Walking into a new locker room a month before the end of the season and adjusting to a new system is no easy task, but Sheahan has had the advantage of knowing a few familiar faces from his time at the Red Wings’ summer prospect camps.
“Knowing a few faces coming in was definitely helpful,” Sheahan said. “There are no egos on the team, guys have been treating me really well. I’m really glad they’ve been respectful and good to me so far. The coaches have been great, too. I’ve been lucky to get a shot on the power play and a little on the penalty kill. Everything’s coming into place.”
“You get to know these kids in the summer and in Traverse City,” Fraser said. “They come in prepared and ready to step in. It sure makes a difference out on the ice, when they’ve had a chance to prepare through our camps. It’s not the same with everyone, but Riley’s been around a little bit, and it’s great to see him here.”
Sheahan played the first few months of his freshman season with Notre Dame at the age of 17, meaning he was one of the youngest players in the NCAA for his first two seasons with the Fighting Irish.
“It was a challenge at first, adjusting to the whole lifestyle, just getting to things on time and planning out a day properly,” said Sheahan. “Hockey-wise, it was a little different at first, but I adjusted pretty well.”
While at Notre Dame, Sheahan, who was known as an offensive player before heading to college, worked on his all-around game, becoming a shutdown center for the team as he matured as a player.
“Notre Dame was pretty defensive, and I took on the role of playing against the other team’s top line,” said Sheahan. “I’m glad they’re giving me the chance to be a little more offensive [here], and hopefully things will fit into place.”

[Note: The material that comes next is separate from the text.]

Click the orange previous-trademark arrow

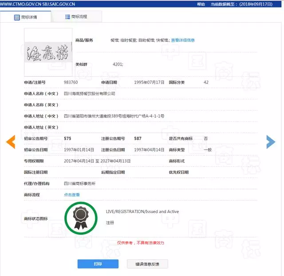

With only a handful of games left in the regular season, Sheahan is proving to be an important part in the team’s effort to make up ground in the playoff run. Beyond that, he is expected to sign his entry-level contract with Detroit, the team that drafted him 21st overall in the 2010 NHL Entry Draft, sometime soon as he prepares for his first full professional season next fall.
“The first team I ever played for was the Red Wings, so it’s kind of ironic that it worked out like that,” said Sheahan of being selected by Detroit. “I was a Leafs fan growing up, but the Wings were always a close second. Guys like Steve Yzerman and Brendan Shanahan were two of my favorite players.”
Chris Chelios and Chris Osgood were both present at one of Sheahan’s first home practices with the Red Wings, which the young forward admits takes some time getting used to.
“You get a little star struck at first, but then you realize they’re just here to help,” said Sheahan. “They have tons of experience, and they’re some of the best players to ever play the game. I just try to take in what they say and use them whenever I need help. Obviously, they give pretty good advice.”